**PROBLEM TO SOLVE**
Return only how many lines in the data include the string "arrow".

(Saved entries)
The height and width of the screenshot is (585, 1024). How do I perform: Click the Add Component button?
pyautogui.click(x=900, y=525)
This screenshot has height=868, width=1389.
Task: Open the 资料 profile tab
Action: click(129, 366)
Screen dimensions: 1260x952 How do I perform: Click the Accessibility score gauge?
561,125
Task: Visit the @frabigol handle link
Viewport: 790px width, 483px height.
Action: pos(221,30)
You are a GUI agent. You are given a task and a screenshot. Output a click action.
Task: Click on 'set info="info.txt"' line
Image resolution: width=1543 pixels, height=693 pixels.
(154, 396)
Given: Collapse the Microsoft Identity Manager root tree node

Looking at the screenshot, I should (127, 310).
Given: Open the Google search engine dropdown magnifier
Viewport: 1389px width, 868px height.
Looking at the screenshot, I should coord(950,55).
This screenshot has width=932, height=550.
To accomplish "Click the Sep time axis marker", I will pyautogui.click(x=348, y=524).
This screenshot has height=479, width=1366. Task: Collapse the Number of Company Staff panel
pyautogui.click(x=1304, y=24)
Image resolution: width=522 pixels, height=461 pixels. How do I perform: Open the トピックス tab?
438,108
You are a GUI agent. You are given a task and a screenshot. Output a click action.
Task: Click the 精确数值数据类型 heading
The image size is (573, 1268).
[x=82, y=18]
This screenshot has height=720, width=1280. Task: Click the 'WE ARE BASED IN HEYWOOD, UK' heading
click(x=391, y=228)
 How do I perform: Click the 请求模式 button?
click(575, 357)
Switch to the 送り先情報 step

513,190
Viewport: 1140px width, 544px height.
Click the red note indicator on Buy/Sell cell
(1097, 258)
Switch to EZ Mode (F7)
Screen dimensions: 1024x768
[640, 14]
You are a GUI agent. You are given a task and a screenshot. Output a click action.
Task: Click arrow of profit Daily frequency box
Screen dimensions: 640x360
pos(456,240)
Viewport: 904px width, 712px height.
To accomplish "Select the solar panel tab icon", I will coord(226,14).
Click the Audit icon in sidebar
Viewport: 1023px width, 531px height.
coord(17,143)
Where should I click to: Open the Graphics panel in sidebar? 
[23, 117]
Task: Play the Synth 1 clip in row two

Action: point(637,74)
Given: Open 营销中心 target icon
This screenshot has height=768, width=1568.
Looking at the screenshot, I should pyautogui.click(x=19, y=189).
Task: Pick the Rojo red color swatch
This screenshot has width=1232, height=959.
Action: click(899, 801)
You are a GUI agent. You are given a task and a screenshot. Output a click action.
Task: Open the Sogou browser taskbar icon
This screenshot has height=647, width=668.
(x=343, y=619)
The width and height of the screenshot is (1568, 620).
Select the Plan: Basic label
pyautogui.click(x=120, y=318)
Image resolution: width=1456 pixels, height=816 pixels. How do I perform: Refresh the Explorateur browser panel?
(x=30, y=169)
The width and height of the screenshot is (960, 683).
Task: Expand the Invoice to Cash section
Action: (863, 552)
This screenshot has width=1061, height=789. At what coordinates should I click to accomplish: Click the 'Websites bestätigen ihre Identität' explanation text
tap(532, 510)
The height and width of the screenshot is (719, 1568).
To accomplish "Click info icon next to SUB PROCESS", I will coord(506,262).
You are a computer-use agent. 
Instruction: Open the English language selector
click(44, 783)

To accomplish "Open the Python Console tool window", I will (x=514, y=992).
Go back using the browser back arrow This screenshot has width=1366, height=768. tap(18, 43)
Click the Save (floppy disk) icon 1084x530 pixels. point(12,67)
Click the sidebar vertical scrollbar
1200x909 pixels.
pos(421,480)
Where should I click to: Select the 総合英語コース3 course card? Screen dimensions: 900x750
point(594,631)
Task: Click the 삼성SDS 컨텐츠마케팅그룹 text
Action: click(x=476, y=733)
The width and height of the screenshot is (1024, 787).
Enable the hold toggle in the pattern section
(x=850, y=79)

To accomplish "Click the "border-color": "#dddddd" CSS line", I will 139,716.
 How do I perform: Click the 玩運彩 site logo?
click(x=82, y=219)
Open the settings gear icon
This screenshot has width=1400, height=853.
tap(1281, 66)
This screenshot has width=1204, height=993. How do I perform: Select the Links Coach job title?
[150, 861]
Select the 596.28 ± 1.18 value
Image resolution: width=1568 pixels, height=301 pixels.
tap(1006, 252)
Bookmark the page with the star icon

**RESPONSE TO THE EXERCISE**
2